**WHAT THIS TASK INVOLVES:** Please copy every one of the records below word for word, leaving out the pictures.

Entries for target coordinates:
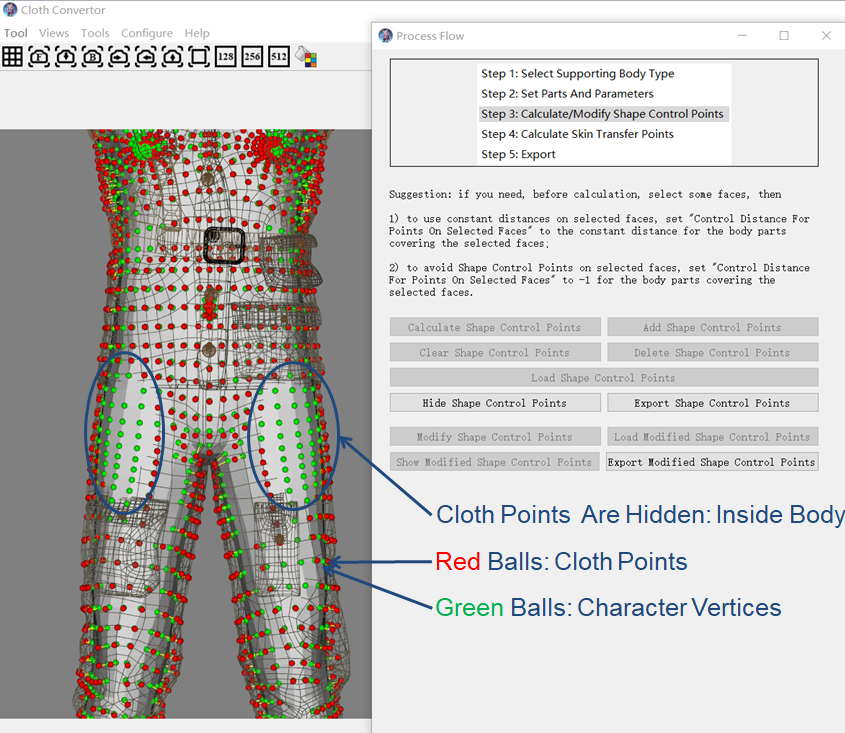Image resolution: width=845 pixels, height=733 pixels.
Task: Open the Configure menu
Action: click(147, 33)
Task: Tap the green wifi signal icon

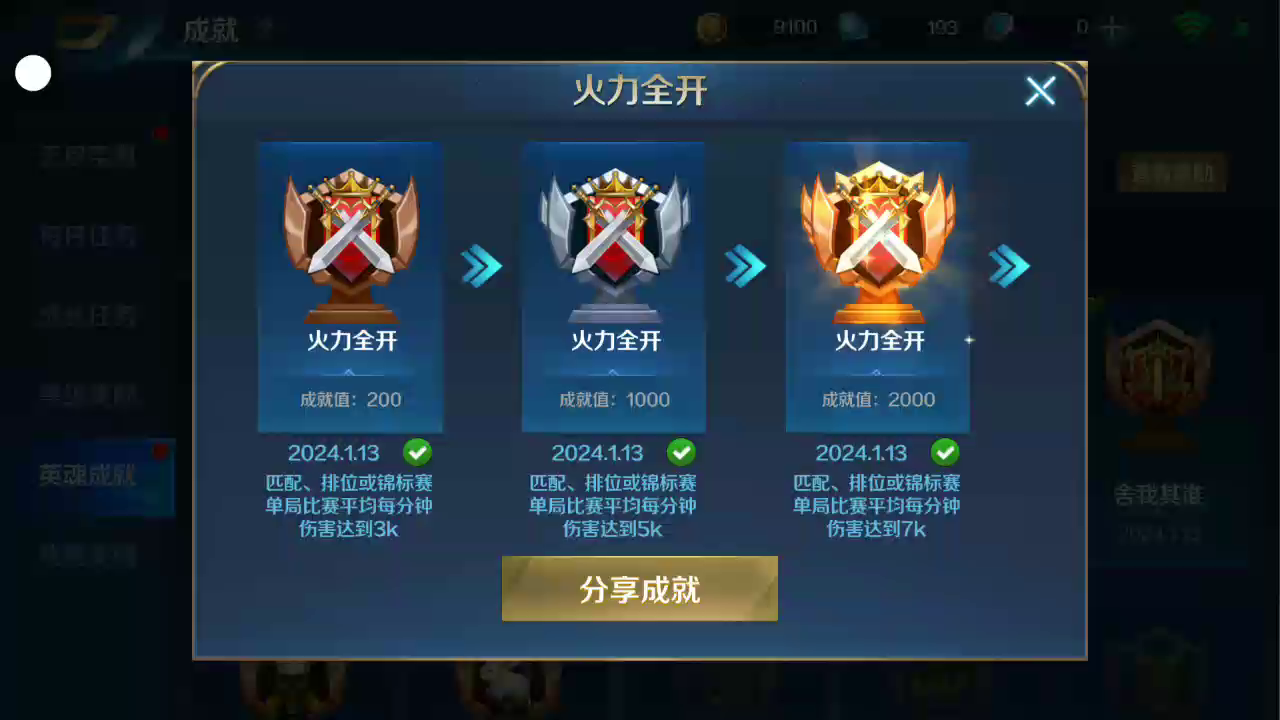Action: (1192, 27)
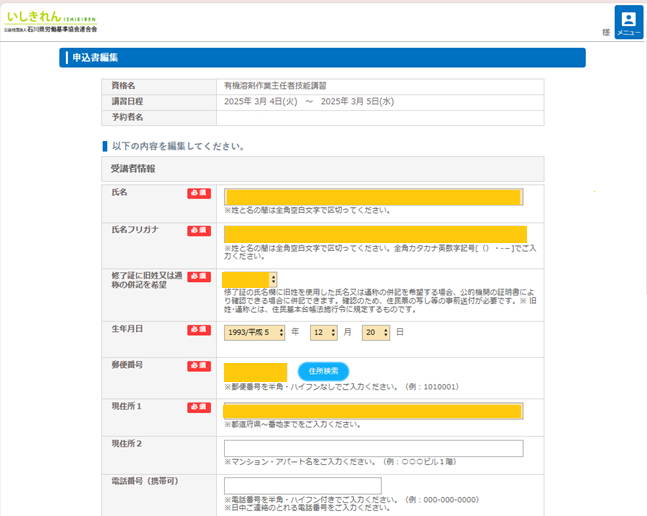This screenshot has width=647, height=516.
Task: Focus the 電話番号 input field
Action: [x=303, y=486]
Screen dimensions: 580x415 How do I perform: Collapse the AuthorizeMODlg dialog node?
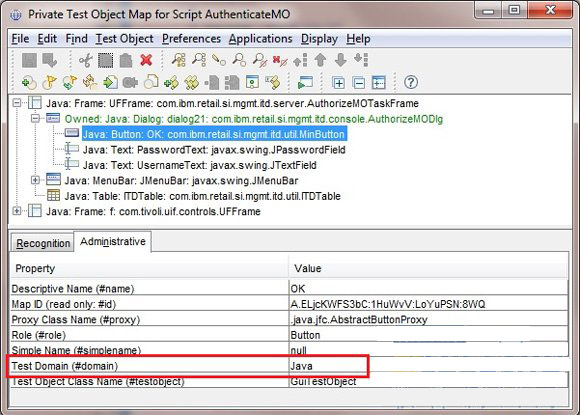pos(35,118)
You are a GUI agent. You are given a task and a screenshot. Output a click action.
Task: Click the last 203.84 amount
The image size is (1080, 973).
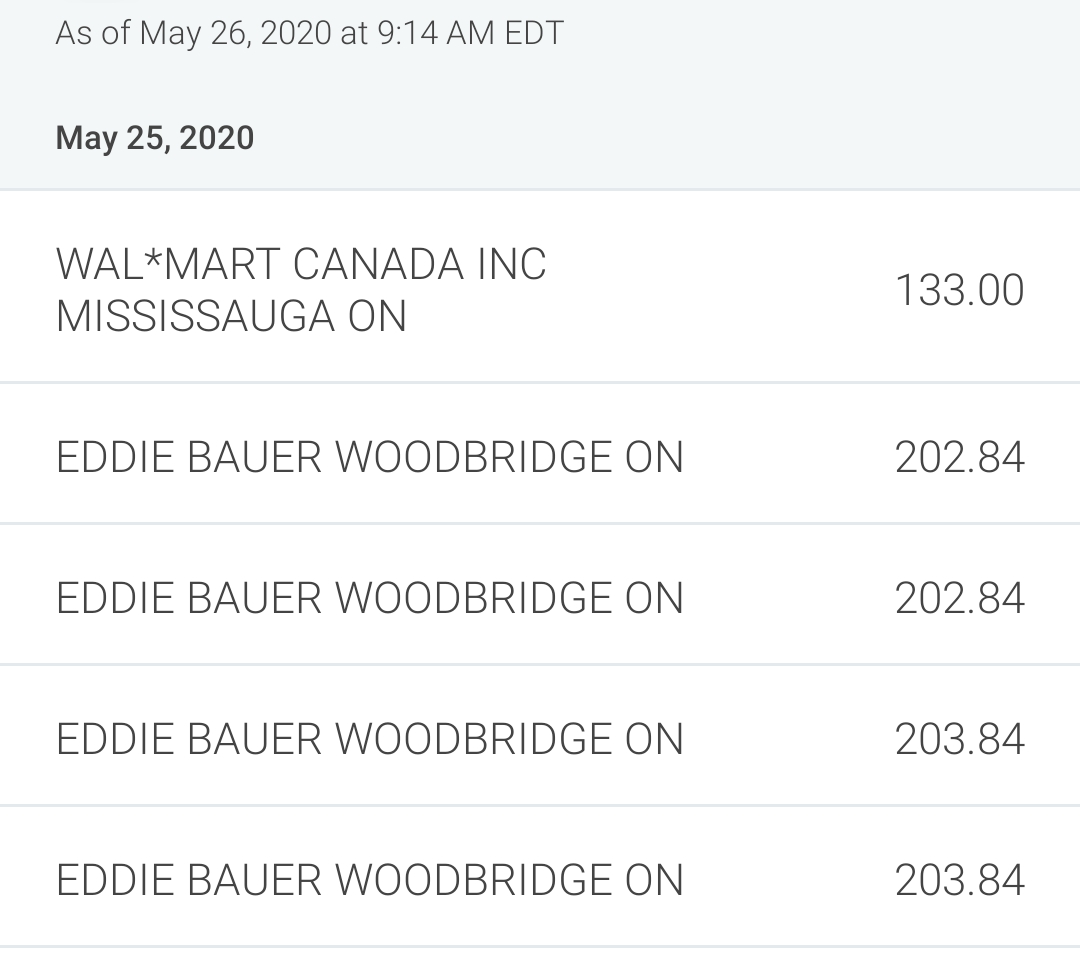tap(959, 881)
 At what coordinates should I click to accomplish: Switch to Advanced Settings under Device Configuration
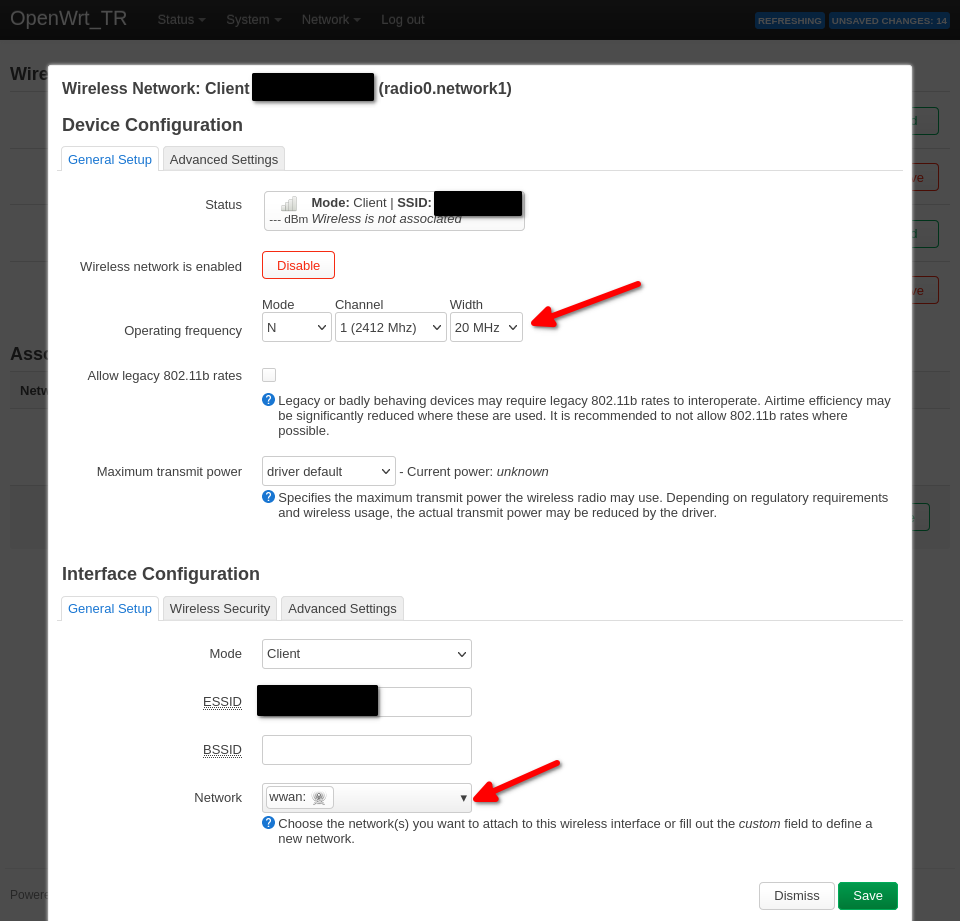coord(223,158)
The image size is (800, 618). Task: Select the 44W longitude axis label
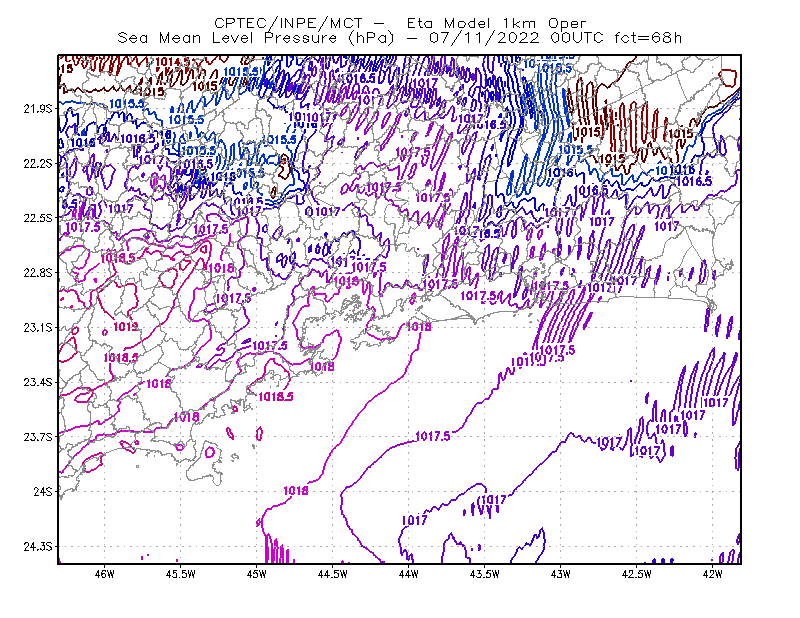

**REPLY:**
Image resolution: width=845 pixels, height=733 pixels.
Task: Open the Configure menu
Action: click(147, 33)
Task: Tap the green wifi signal icon

Action: (1192, 27)
This screenshot has width=647, height=516.
Task: Focus the 電話番号 input field
Action: [x=303, y=486]
Screen dimensions: 580x415 How do I perform: Collapse the AuthorizeMODlg dialog node?
pos(35,118)
You are a GUI agent. You are given a task and a screenshot. Output a click action.
Task: Click the last 203.84 amount
The image size is (1080, 973).
tap(959, 881)
 At what coordinates should I click to accomplish: Switch to Advanced Settings under Device Configuration
coord(223,158)
The image size is (800, 618). Task: Select the 44W longitude axis label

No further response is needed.